Podobnie jak samo życie, Biblia pełna jest triumfów, które równie dobrze mogły zakończyć się katastrofą. Gdyby bohaterowie tych historii odwrócili się i pobiegli w inną stronę, kto mógłby ich winić? Mojżesz przeciwstawił się potędze ówczesnego świata i poprowadził swój lud do Ziemi Obiecanej.
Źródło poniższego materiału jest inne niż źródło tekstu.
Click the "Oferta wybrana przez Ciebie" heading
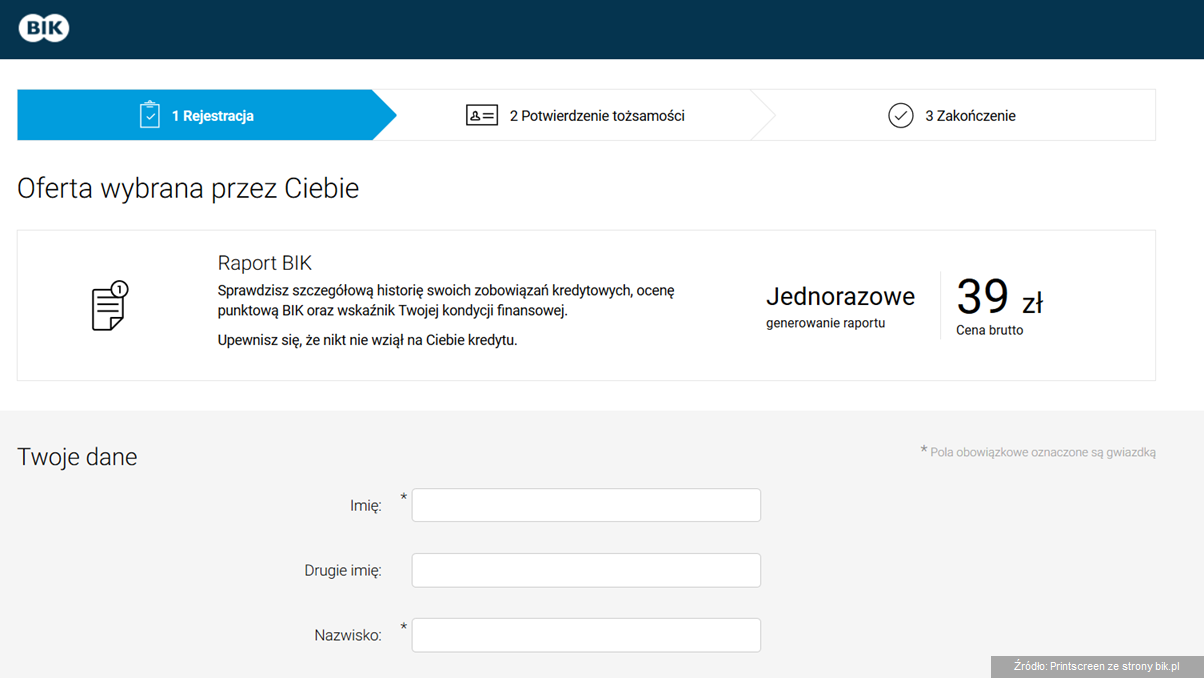 [188, 188]
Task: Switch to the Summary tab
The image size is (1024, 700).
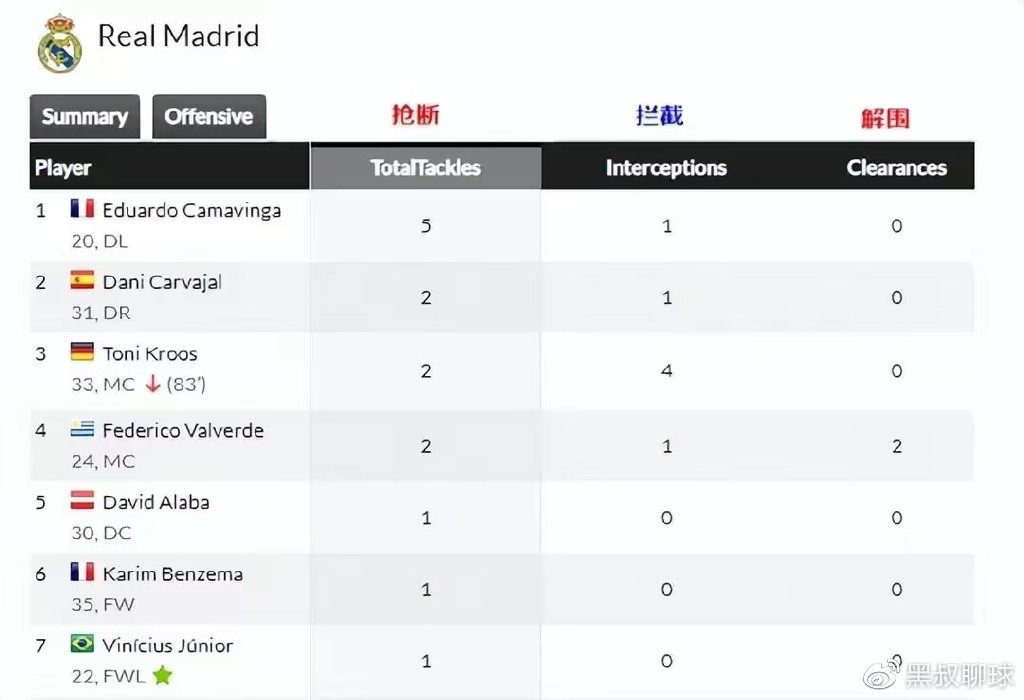Action: coord(85,116)
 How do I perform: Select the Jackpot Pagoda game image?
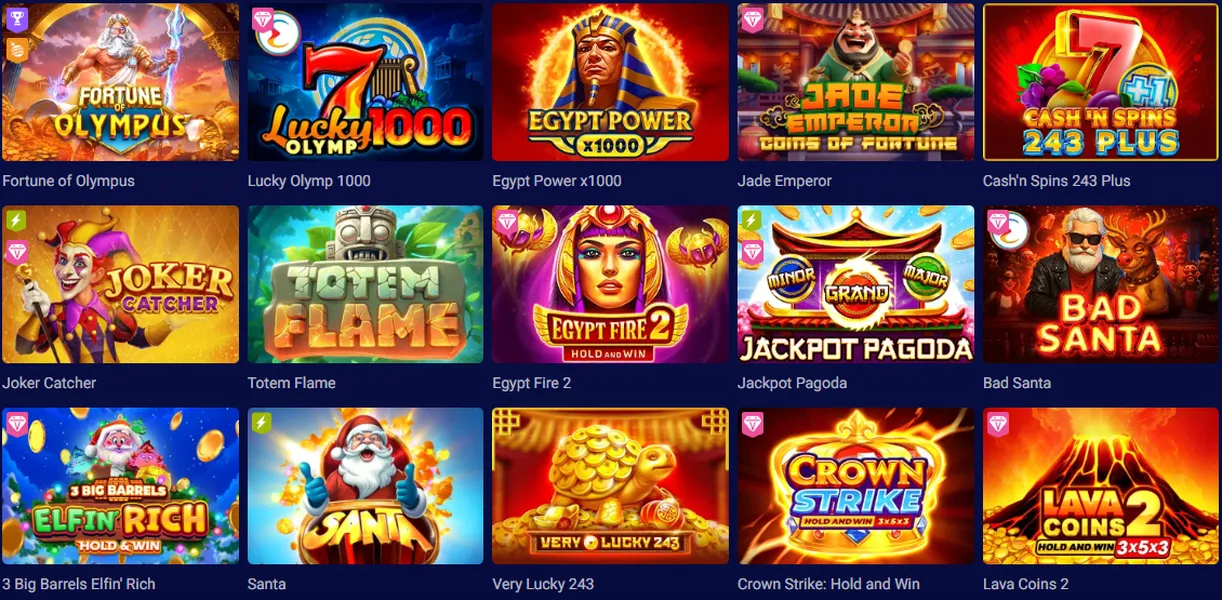(x=856, y=284)
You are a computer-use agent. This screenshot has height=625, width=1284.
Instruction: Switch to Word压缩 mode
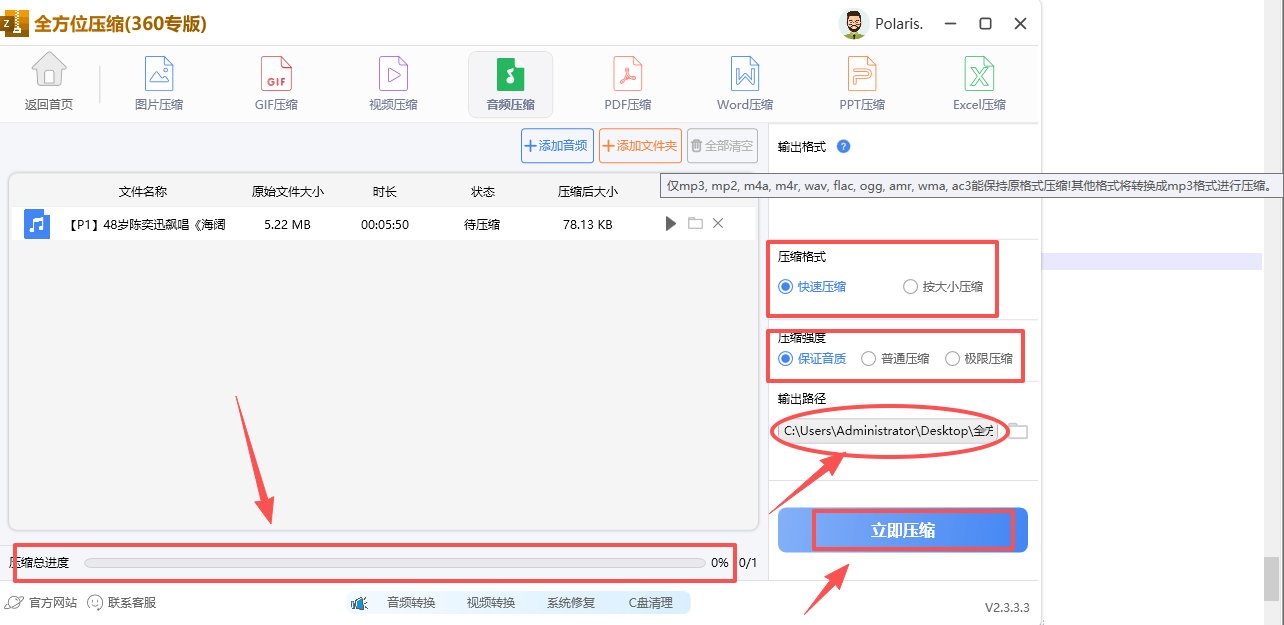(x=744, y=83)
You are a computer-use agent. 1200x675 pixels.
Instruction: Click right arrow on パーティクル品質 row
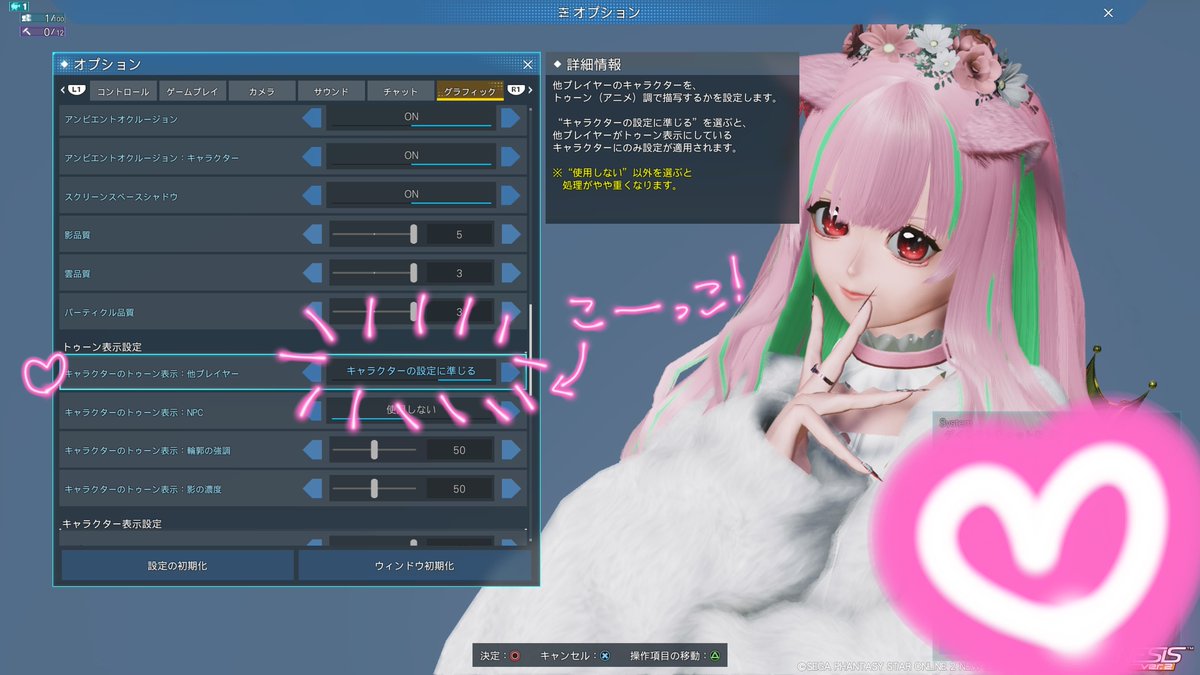[512, 311]
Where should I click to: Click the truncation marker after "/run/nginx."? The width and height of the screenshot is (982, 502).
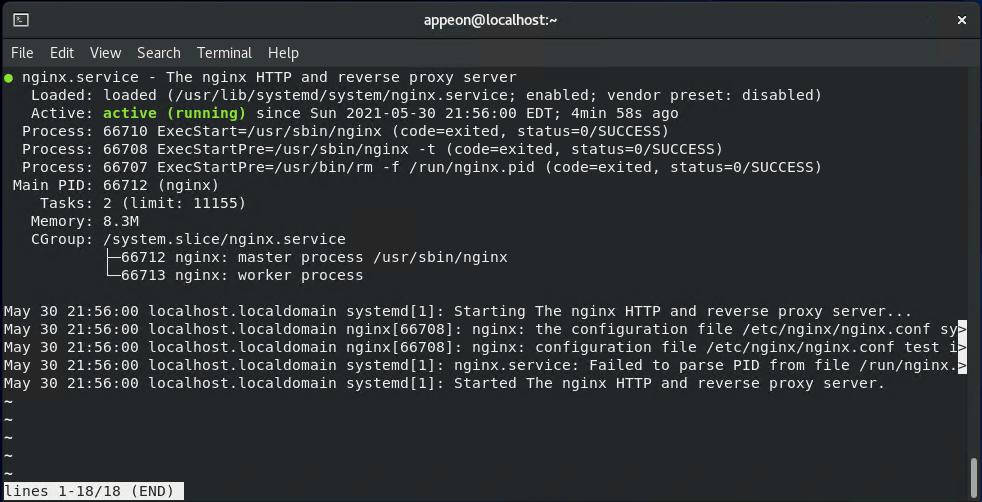click(963, 366)
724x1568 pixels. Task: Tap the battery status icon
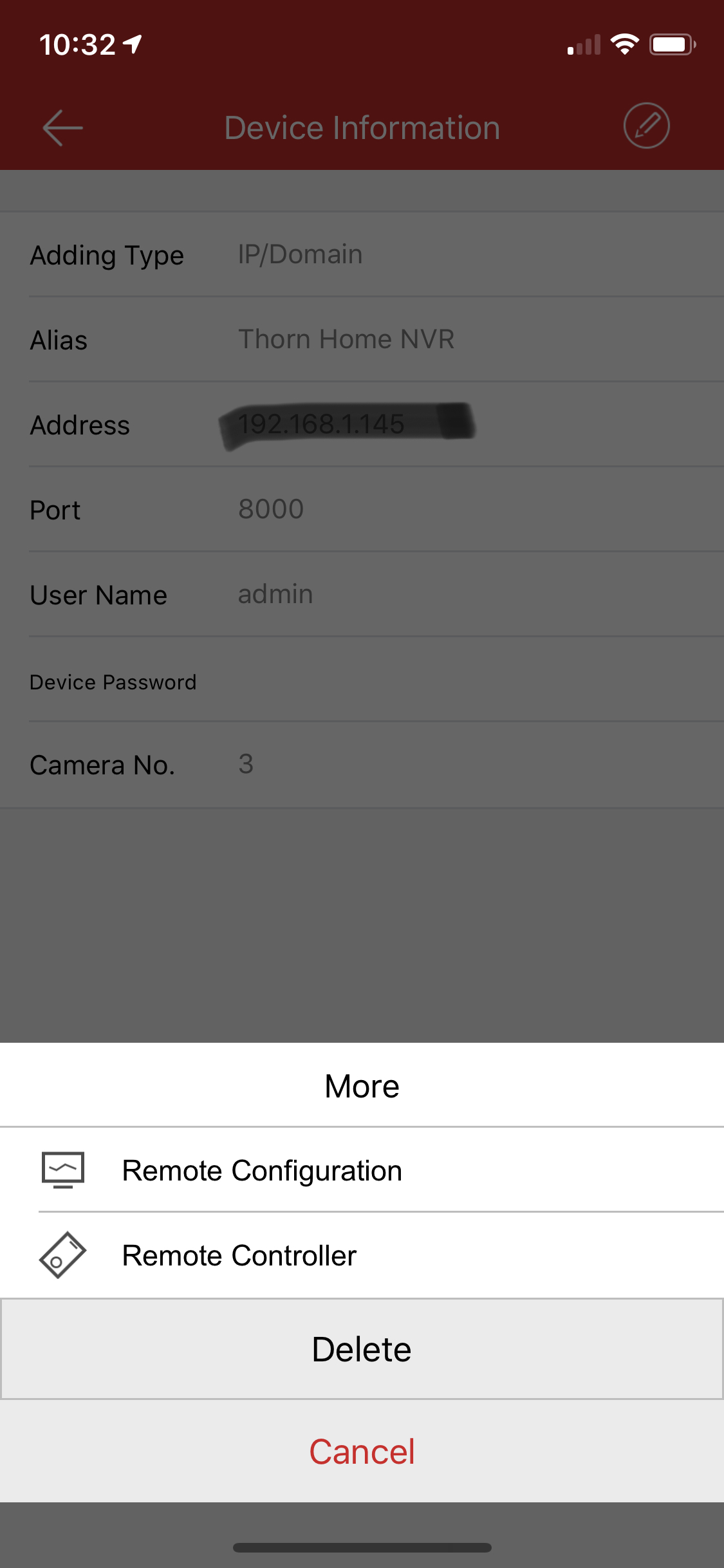pos(672,44)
Gedeon poprowadził grupę liczącą 300 osób przeciwko armii zbyt dużej, by ją policzyć.1 Samson, uzbrojony jedynie w kość szczękową osła, w pojedynkę pokonał armię 2. Nastoletni Dawid, uzbrojony jedynie w procę, pokonał olbrzymiego Goliata, który sprawił, że cała armia Izraela trzęsła się w sandałach 3.
Większość z nas może być wdzięczna za to, że nie mamy do czynienia z całymi armiami lub ciężko uzbrojonymi gigantami, ale wszyscy mamy obawy tego czy innego rodzaju, co by było, gdyby, które czasami zstępują legionami lub krążą nad nami jak Goliat. Podobnie jak nasz rozmiar buta, zaczynają się od małego i rosną wraz z nami. Co, jeśli spadnę z roweru? Co, jeśli mój nauczyciel mnie nie polubi? Co, jeśli nie dostanę się do drużyny? Co, jeśli spróbuję ją pocałować? Co, jeśli nie zostanę przyjęty do tej szkoły? Co, jeśli stracę pracę? Co, jeśli okaże się, że to rak? Co, jeśli stracę miłość mojego życia?
Najpierw uczymy się radzić sobie z lękami w dzieciństwie, uciekając do rodziców w poszukiwaniu bezpieczeństwa i otuchy. Wciskamy się do nich do łóżka podczas burzy. Prosimy o noszenie na rękach w ciemności. Chwytamy silną dłoń, gdy zbliża się obcy pies. Stopniowo nasi rodzice pomagają nam nauczyć się rozróżniać między prawdziwymi a wyimaginowanymi niebezpieczeństwami i jak stawić czoła tym prawdziwym. Bóg chce zrobić to samo z naszymi dorosłymi lękami. “Nie jesteś w tym sam” – zapewnia nas. “Weź Mnie za rękę. Razem przez to przejdziemy”.